Twelve clubs signed up to the breakaway ESL project, only for it to unravel when all six English sides plus Inter Milan, AC Milan and Atletico Madrid withdrew, leaving Juventus, Barcelona and Real Madrid as its only remaining members.

Unlike in the Champions League, where teams have to qualify through their domestic league, the founding Super League teams guaranteed themselves a place in the new competition every year.

The study said that more than two million tweets were published from 272,000 accounts about the Super League in those 72 hours, the great majority against the ESL.

However, the fake social media accounts published more than 10 tweets per second and were mostly located in Spain and Arabic countries, the study said.

One hashtag supporting Real Madrid president Florentino Perez (#EstamosContigoPresi) appeared in 18,000 tweets posted by 7000 accounts, most of them recently created with no followers.

The study said that there were 3600 tweets published in a few hours with the exact same sentence: "The super league is a good idea and will revolutionise football".

A 'troll farm' is a coordinated effort to manipulate public discourse using fake accounts.
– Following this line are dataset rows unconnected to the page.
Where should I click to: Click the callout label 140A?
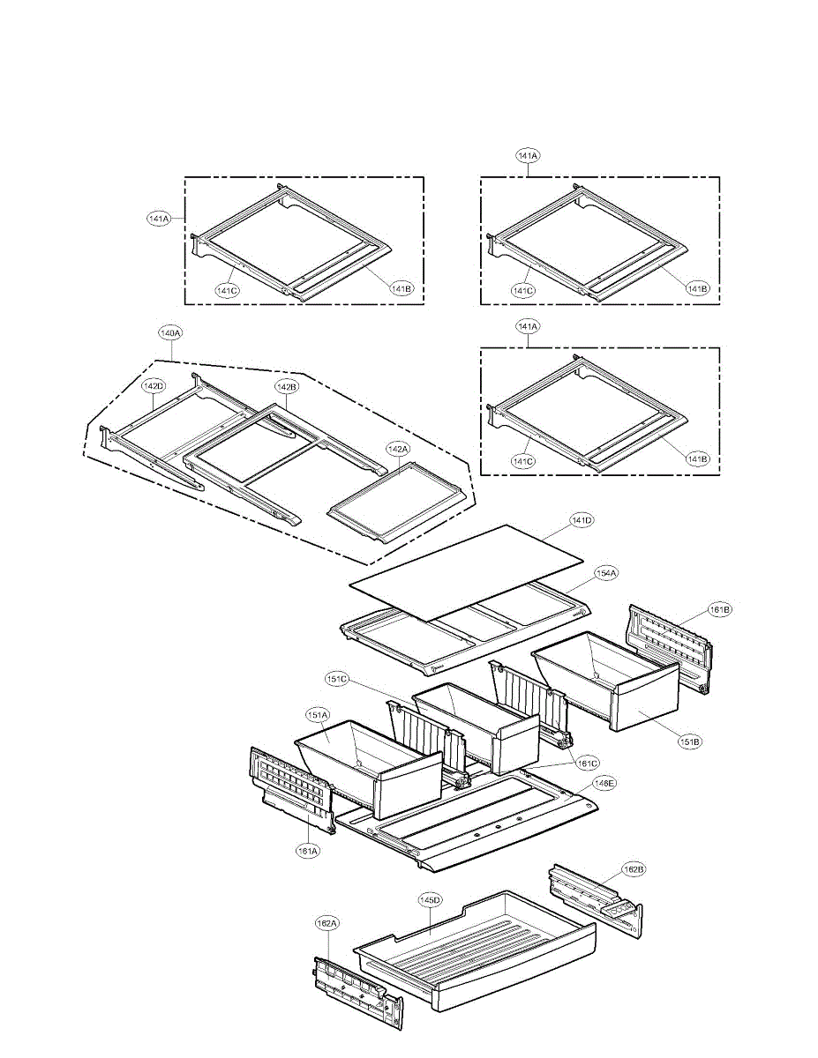170,334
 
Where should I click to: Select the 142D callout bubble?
154,386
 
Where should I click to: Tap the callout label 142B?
286,386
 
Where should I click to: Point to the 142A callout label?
398,449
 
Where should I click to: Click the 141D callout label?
582,521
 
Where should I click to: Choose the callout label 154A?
606,574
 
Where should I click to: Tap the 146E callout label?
604,782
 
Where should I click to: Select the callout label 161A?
308,851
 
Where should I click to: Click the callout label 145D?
430,900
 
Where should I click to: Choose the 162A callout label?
326,923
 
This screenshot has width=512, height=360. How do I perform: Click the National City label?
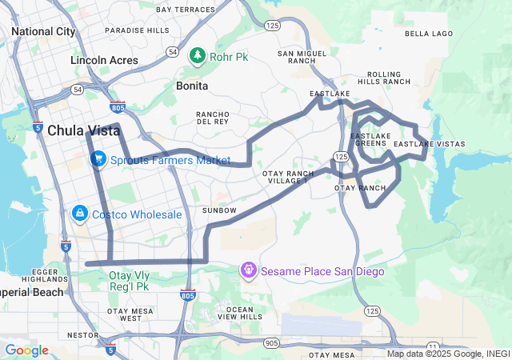coord(43,31)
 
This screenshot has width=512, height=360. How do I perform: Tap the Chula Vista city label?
coord(83,130)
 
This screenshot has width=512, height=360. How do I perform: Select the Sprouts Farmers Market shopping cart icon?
coord(99,159)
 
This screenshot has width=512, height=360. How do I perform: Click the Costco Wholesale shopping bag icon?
coord(80,214)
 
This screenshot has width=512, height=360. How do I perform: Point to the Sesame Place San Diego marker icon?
coord(249,271)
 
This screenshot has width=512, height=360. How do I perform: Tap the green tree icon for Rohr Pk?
coord(197,56)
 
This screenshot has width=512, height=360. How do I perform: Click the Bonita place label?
coord(192,86)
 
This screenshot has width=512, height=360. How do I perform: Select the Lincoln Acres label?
coord(104,61)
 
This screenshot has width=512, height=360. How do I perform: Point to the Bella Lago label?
coord(429,34)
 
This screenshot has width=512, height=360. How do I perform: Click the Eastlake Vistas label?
coord(430,144)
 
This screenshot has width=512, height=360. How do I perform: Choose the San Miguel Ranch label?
coord(302,57)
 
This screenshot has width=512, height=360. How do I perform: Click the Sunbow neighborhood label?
coord(219,210)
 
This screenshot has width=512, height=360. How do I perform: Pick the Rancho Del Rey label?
coord(214,118)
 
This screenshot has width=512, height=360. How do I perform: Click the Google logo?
coord(26,350)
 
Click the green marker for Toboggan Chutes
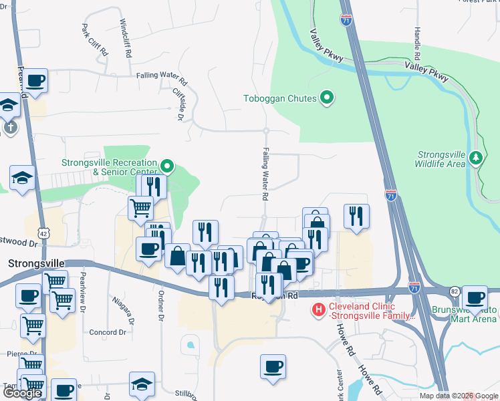327,99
A 'bot' is a software program that performs automated, repetitive, predefined tasks.

They operate much faster than human users and are often used to gain control over a narrative in social media, creating fake trending topics, and played a big part in what Americans saw in the run up to the 2020 election.

The MIT Technology Review acquired an internal Facebook report which said the platform's most popular pages targeting Christian and Black Americans were being run by troll farms based in Europe.

"Their content was reaching 140 million US users per month - 75 percent of whom had never followed any of the pages," it reported.

"They were seeing the content because Facebook's content-recommendation system had pushed it into their news feeds."

Author of the report Jeff Allen, a former senior data scientist at Facebook, wrote: "Instead of users choosing to receive content from these actors, it is our platform that is choosing to give [these troll farms] an enormous reach."

Last year Facebook banned Natural News, a prolific COVID-19 disinformation site, from the platform after finding it had been using content farms in North Macedonia and the Philippines.

The farms also shared conspiracy theories about 5G mobile phone signals and Bill Gates, while attempting to artificially inflate the reach of Natural News and its sister websites.